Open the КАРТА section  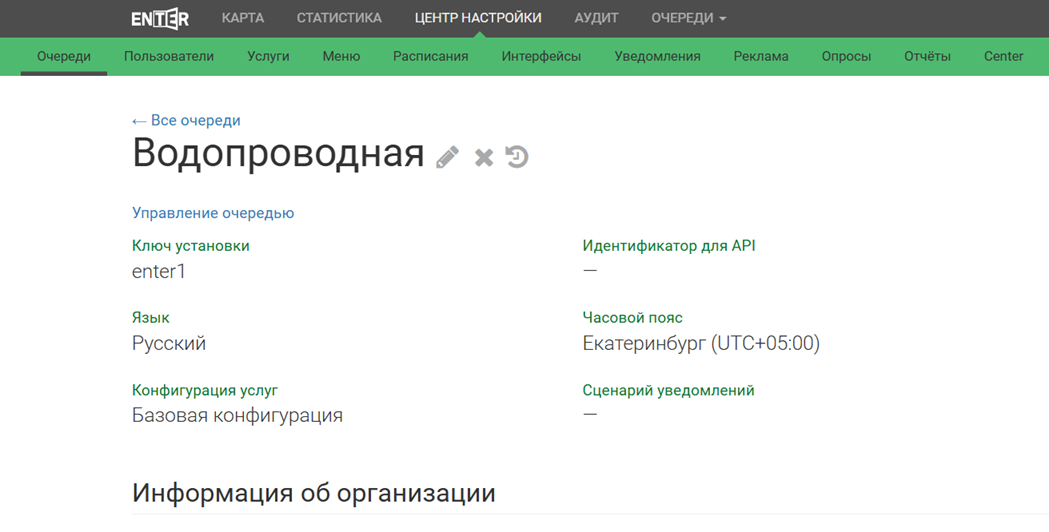click(x=243, y=18)
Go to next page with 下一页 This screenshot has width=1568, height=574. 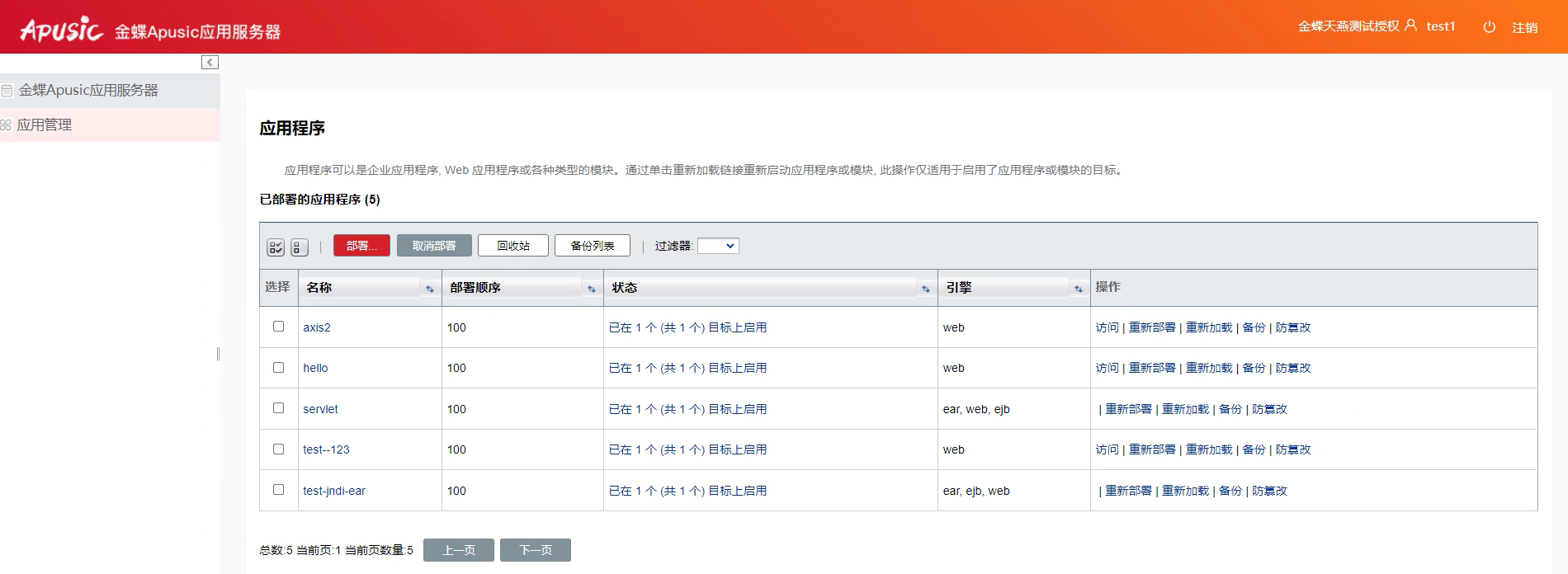coord(535,550)
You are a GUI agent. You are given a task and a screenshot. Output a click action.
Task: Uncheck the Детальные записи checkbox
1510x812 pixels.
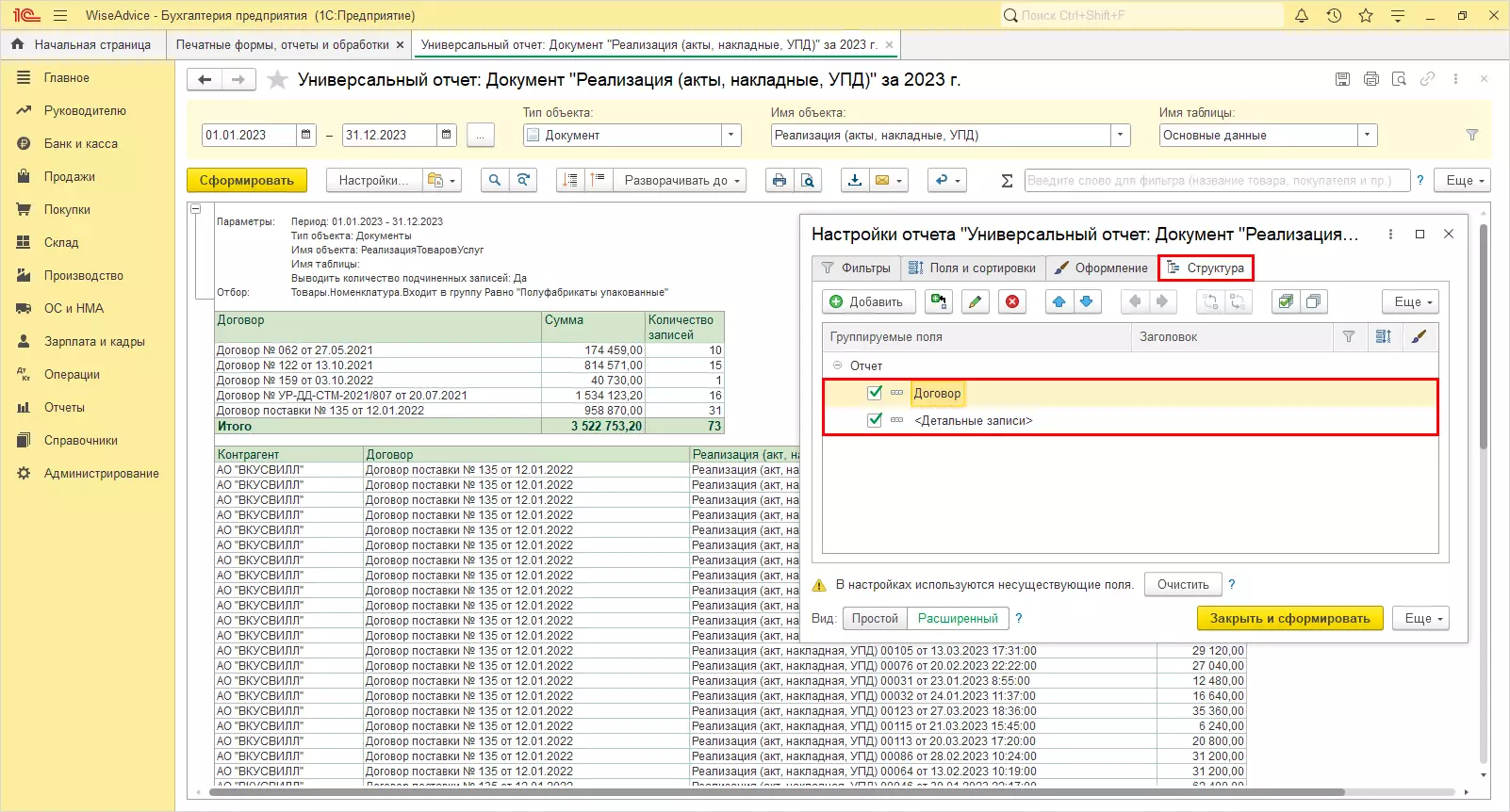click(x=875, y=420)
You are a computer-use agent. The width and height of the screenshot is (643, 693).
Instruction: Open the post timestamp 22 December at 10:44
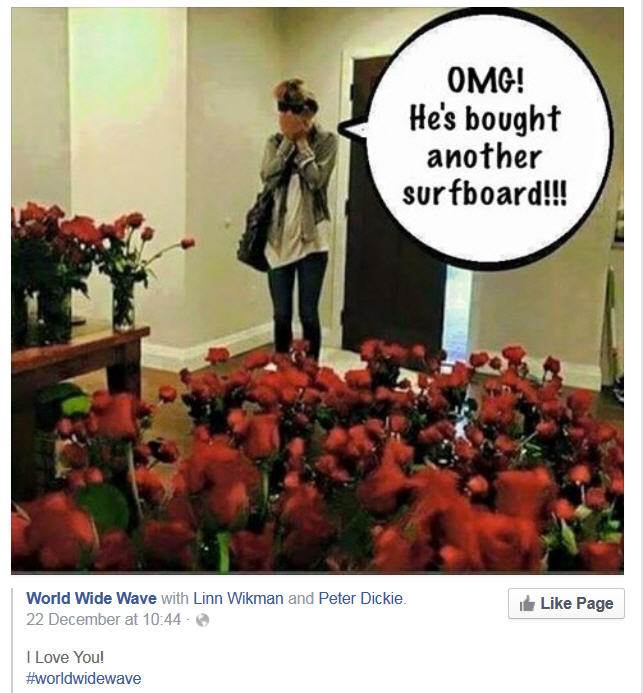tap(103, 620)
★ ★ ★ ★ ★
▶ **What to work on**: Transcribe only the lines between the line containing "1510x812 pixels." and the final line of the listing, inclusive, exactly as they appear; no pictures are to be included.

▶ **Response**:
1510x812 pixels.
click(x=875, y=420)
You are a computer-use agent. The width and height of the screenshot is (643, 693).
Instruction: Open the post timestamp 22 December at 10:44
tap(103, 620)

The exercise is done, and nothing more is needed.